What to do
Return each line in the records below that includes "search".

====== Data listing

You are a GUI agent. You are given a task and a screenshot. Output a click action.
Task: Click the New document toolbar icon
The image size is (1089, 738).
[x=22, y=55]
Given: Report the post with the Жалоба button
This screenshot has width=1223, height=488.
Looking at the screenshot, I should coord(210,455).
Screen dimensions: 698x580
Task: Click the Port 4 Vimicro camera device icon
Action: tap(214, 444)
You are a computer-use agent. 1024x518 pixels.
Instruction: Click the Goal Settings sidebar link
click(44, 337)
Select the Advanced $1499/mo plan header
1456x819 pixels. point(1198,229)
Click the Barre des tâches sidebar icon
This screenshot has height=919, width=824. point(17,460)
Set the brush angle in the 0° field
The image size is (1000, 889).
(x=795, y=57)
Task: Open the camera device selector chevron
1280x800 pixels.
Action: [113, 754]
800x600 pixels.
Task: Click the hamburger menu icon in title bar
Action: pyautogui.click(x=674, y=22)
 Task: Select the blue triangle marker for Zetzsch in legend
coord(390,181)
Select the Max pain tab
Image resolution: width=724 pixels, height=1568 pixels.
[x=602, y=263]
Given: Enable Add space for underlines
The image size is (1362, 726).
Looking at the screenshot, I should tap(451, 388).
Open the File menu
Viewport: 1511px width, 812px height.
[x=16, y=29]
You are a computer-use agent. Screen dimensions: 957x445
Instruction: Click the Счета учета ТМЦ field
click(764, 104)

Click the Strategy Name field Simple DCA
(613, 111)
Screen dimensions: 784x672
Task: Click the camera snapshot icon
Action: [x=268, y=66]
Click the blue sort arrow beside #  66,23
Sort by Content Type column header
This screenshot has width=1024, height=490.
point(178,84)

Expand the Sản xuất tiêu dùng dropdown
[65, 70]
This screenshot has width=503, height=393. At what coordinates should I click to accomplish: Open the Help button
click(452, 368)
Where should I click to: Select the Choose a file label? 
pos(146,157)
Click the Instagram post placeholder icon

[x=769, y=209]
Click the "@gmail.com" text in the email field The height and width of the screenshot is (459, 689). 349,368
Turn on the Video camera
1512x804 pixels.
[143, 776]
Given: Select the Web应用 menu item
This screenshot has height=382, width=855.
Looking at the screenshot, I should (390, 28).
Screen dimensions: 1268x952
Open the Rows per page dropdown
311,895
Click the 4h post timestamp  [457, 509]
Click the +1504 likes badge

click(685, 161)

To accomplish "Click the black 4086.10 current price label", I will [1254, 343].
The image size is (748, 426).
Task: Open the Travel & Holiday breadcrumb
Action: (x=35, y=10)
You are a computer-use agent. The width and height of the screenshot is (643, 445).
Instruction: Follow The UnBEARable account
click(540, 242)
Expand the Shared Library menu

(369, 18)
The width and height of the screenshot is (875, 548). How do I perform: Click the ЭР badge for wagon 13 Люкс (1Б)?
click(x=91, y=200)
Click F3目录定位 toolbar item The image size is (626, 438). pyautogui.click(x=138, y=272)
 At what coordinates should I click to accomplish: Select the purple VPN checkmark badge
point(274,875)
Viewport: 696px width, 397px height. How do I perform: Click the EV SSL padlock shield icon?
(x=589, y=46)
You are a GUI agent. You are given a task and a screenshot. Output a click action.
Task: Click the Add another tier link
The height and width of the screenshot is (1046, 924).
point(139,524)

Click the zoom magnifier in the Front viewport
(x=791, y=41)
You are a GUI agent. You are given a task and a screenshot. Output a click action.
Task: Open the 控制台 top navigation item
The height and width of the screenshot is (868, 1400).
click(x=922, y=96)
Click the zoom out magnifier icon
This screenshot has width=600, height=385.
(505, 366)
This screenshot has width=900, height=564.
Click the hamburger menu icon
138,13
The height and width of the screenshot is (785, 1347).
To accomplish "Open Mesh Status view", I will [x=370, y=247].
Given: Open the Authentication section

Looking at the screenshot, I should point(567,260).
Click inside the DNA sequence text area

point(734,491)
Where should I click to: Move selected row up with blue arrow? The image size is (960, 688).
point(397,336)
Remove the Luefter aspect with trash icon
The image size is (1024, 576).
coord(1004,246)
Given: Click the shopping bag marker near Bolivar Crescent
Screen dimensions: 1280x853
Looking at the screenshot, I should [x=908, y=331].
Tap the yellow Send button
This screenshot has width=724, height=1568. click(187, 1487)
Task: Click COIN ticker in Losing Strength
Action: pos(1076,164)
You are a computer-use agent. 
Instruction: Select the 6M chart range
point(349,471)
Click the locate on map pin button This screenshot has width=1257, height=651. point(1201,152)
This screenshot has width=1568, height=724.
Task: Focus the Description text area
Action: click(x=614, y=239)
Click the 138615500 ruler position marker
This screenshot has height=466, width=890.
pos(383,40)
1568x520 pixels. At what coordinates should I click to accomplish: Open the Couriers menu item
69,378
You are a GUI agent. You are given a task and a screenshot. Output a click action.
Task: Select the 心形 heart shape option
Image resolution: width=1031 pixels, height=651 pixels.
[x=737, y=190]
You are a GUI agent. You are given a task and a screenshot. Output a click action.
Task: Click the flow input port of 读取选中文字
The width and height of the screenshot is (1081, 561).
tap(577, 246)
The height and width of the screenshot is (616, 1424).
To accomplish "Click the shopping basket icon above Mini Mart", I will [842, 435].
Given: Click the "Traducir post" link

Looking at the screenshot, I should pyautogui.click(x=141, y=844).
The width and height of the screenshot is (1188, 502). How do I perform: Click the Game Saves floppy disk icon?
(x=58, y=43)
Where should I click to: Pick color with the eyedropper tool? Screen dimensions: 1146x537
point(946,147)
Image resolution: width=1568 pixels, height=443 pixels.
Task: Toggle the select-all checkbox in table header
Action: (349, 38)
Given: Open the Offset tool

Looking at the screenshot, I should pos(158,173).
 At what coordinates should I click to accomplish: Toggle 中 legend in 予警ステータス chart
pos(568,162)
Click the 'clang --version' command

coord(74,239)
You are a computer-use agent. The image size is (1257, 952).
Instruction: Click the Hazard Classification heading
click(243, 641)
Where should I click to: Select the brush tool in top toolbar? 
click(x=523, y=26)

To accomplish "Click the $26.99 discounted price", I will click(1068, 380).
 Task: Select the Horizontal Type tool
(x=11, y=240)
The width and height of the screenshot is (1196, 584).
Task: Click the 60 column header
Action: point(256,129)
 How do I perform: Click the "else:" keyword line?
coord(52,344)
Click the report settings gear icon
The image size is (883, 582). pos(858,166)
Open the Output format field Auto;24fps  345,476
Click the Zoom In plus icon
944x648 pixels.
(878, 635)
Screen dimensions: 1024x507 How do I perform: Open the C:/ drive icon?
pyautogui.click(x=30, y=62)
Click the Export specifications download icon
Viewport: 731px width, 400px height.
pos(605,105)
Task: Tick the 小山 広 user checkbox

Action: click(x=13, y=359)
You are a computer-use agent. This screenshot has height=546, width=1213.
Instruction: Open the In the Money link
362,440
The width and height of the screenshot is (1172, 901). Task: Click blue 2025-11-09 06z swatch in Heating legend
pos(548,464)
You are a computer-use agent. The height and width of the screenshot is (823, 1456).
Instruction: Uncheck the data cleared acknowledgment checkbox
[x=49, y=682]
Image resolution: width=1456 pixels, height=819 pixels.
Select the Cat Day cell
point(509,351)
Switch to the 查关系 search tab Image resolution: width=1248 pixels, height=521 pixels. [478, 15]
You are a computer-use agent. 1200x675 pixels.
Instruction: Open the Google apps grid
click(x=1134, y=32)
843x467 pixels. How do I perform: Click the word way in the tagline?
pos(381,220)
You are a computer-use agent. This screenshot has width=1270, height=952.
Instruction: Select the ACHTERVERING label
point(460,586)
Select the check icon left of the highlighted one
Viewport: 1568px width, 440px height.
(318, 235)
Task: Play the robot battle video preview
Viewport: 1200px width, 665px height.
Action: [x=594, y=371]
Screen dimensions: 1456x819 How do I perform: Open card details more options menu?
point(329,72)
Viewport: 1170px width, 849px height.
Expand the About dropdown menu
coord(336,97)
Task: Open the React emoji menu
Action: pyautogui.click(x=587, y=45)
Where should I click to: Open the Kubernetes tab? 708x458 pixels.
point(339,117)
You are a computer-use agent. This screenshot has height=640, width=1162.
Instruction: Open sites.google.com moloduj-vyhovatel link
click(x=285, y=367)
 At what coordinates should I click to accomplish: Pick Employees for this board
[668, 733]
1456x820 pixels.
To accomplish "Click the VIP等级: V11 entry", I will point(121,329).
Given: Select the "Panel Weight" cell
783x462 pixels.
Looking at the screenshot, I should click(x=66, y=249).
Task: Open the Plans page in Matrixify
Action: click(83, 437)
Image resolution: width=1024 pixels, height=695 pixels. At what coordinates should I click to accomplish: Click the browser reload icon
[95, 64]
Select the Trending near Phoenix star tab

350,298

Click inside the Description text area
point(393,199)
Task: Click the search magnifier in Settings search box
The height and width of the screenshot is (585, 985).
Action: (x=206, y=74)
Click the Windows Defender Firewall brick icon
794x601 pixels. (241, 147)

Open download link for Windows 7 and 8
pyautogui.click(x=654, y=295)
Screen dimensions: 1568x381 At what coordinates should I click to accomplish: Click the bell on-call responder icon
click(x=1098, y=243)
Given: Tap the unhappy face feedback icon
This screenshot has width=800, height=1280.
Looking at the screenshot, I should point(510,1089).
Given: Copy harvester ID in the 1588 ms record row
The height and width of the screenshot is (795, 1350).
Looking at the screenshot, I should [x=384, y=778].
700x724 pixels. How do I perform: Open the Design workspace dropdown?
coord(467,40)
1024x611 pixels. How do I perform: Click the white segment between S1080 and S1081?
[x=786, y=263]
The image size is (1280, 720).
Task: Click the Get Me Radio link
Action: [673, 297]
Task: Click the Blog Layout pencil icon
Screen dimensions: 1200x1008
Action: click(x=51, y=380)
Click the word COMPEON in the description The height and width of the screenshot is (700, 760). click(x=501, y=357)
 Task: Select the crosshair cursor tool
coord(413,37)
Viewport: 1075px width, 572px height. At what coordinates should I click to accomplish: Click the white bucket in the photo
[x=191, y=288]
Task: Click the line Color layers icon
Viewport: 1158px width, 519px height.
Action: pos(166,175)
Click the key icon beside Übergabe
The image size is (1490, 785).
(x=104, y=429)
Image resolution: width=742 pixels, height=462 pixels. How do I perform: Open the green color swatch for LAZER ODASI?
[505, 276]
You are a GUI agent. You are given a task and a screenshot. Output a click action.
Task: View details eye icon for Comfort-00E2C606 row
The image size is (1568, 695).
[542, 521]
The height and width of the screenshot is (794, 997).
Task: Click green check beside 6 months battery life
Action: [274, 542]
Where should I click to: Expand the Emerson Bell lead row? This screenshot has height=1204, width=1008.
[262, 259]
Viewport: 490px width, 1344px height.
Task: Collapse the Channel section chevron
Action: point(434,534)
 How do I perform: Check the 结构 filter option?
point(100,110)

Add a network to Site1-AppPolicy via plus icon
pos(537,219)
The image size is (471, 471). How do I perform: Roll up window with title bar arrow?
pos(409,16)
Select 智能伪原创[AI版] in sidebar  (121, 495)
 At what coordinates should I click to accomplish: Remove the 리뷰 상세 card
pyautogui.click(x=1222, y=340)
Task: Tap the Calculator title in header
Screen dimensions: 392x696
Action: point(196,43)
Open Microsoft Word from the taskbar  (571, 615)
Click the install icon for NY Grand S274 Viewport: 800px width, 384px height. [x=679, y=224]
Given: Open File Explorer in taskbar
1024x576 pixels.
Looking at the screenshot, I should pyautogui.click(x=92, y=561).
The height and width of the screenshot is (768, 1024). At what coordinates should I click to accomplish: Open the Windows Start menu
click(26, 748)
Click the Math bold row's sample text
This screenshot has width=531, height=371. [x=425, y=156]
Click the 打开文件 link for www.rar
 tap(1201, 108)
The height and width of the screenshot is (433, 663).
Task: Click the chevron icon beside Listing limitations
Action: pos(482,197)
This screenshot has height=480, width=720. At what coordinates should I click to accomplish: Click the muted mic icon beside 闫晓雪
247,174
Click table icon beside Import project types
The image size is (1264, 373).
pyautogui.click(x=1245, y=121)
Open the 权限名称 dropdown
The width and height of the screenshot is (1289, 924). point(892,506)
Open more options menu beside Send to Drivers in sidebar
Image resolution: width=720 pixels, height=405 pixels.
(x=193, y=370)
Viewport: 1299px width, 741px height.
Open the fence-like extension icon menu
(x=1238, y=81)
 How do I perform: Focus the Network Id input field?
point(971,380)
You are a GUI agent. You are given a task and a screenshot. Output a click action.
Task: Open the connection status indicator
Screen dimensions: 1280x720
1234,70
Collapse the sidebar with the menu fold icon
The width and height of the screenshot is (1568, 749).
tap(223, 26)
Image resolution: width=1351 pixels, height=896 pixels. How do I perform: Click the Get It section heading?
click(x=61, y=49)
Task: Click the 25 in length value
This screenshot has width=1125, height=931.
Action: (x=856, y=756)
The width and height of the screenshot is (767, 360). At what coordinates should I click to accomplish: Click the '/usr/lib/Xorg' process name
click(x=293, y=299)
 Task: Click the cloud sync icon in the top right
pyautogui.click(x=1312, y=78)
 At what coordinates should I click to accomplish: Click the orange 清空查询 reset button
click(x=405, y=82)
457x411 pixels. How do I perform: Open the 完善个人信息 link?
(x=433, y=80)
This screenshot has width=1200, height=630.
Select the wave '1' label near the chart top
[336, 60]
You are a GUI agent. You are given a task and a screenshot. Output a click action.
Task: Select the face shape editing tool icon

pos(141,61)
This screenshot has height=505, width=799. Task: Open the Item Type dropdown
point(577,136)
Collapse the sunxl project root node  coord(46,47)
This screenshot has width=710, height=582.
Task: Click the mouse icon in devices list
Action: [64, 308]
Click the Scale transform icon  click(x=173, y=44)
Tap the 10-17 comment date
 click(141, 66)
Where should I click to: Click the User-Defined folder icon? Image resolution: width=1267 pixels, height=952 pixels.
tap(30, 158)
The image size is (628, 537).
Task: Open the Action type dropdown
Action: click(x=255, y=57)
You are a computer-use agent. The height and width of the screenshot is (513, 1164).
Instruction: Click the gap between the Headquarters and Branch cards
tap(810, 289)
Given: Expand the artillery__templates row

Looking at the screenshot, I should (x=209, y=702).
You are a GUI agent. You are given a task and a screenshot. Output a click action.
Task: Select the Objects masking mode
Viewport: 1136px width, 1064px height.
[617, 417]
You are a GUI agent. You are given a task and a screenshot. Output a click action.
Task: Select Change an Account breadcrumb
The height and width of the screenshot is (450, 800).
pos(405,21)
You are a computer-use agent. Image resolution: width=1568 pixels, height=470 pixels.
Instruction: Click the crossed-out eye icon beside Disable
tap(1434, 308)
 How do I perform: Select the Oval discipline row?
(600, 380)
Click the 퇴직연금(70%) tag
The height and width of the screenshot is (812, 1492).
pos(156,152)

============

Response area
Switch to the 查关系 search tab Image resolution: width=1248 pixels, height=521 pixels. [478, 15]
Task: Click the search magnifier in Settings search box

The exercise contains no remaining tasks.